Dr Abu Mohammed said in the past the magazine had been forced to apologise for criticising former French leader Charles De Gaulle and was closed down. He said it had also apologised and axed a cartoonist over an image mocking the son of the former French president Nicolas Sarkozy, which was widely considered anti-Semitic.
“These events in the life of the magazine show that freedom of speech has boundaries and that these boundaries must not be violated,” he said.
“There are boundaries for national leaders and there are boundaries for Jewish people, whom we respect. Why is it then when it comes to Islam there are no boundaries?”

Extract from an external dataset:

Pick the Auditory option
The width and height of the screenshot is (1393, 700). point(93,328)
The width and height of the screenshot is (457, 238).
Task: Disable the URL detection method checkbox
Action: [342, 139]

He said that society had also displayed its own double standards by immediately making the religion of the perpetrators an issue, but not immediately making clear the religion of two of the victims, Ahmed and Mustapha, and the religion of the hero of the supermarket siege – a Muslim man who saved his Jewish customers.
Dr Abu Mohammed said although he had been asked to comment about the Paris attacks “we don’t want to comment on the sad events in Paris because we don’t have the need to comment or to apologise on every insane act that a criminal of Muslim background commits around the world”.
“Precisely as the Church does not have the obligation to apologise for any Christian criminal, precisely as the Jews and the spiritual leaders of the Jews do not have the obligation to apologise. These people are to be held responsible individually for their crimes.”
He said that with the international situation and the world turmoils and the war in the Middle East with thousands of people being assassinated, the level of sensitivity across all nations and all peoples was very high.
“We should protect our civil society. We should protect ourselves from the epidemic of hate and hate speech and hate provocation, which is coming across the continents whether it is from the east or the west,” he said.
Boundaries: Ibrahim Abu Mohammed, the Grand Mufti of Australia, said the Muslim community believed in freedom of expression.